#### To be done
Retype the passage of the image processing text below word for word, starting at "On multiband images, the" and ending at "bands is supported.".

#### Excerpt provided

Image processing and information extraction¶
Simple calculus with channels¶
The BandMath application provides a simple and efficient way to perform band operations. The command line application and the corresponding Monteverdi module (shown in the section [Band:sub:math module]) are based on the same standards. It computes a band wise operation according to a user defined mathematical expression. The following code computes the absolute difference between first bands of two images.
otbcli_BandMath -il input_image_1 input_image_2
-exp "abs(im1b1 - im2b1)"
-out output_image
The naming convention “im[x]b[y]” designates the yth band of the xth input image.
The BandMath application embeds built-in operators and functions listed in muparser documentation thus allowing a vast choice of possible operations.
Images with no-data values¶
Image files can contain a no-data value in their metadata. It represents a special pixel value that should be treated as “no data available for this pixel”. For instance, SRTM tiles use a particular no-data value of -32768 (usually found on sea areas).
On multiband images, the no-data values are handled independently for each band. The case of an image with no-data values defined only for a subset of its bands is supported.
This metadata is now handled by OTB image readers and writer (using the GDAL driver). The no-data value can be read from an image files and stored in the image metadata dictionary. It can also be exported by image writers. The OTB filters that produce a no-data value are able to export this value so that the output file will store it.
An application has been created to manage the no-data value. The application has the following features:
- Build a mask corresponding to the no-data pixels in the input image: it gives you a binary image of the no-data pixels in your input image.
- Change the no-data value of the input image: it will change all pixels that carry the old no-data value to the new one and update the metadata
- Apply an external mask to the input image as no-data: all the pixels that corresponds have a null mask value are flagged as no-data in the output image.

#### Raw data
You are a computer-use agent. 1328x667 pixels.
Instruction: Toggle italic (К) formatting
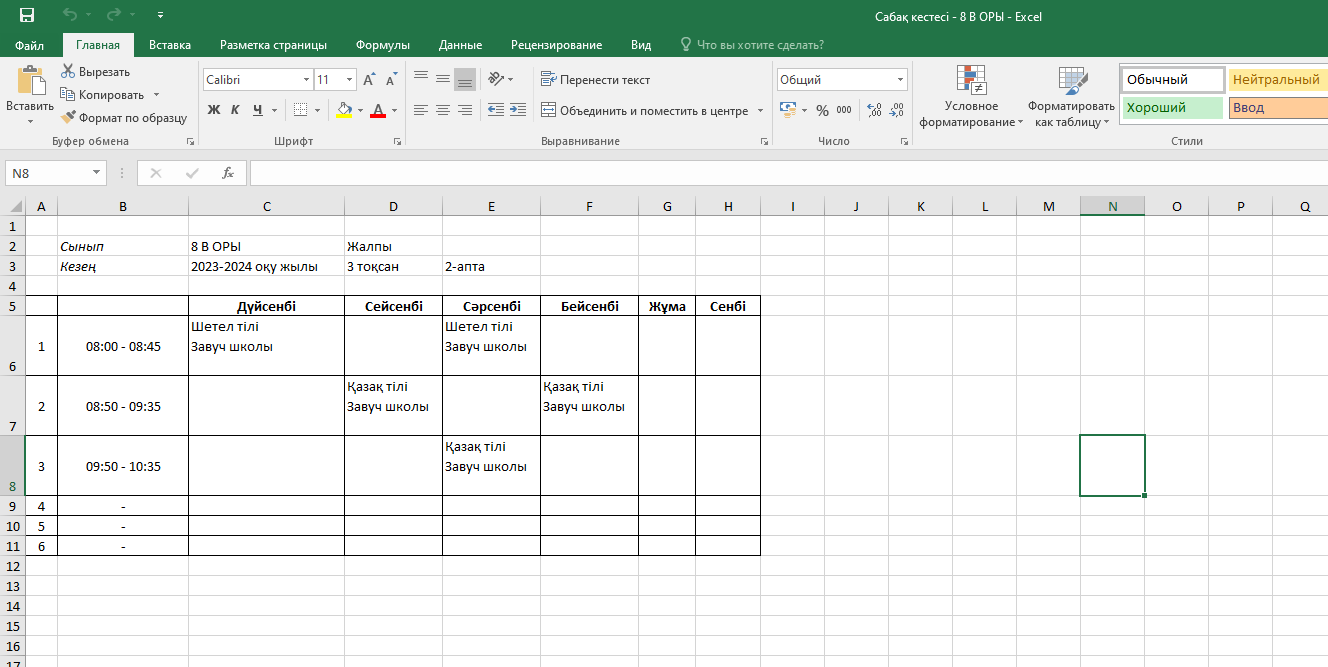(x=235, y=111)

#### Answer to this problem
On multiband images, the no-data values are handled independently for each band. The case of an image with no-data values defined only for a subset of its bands is supported.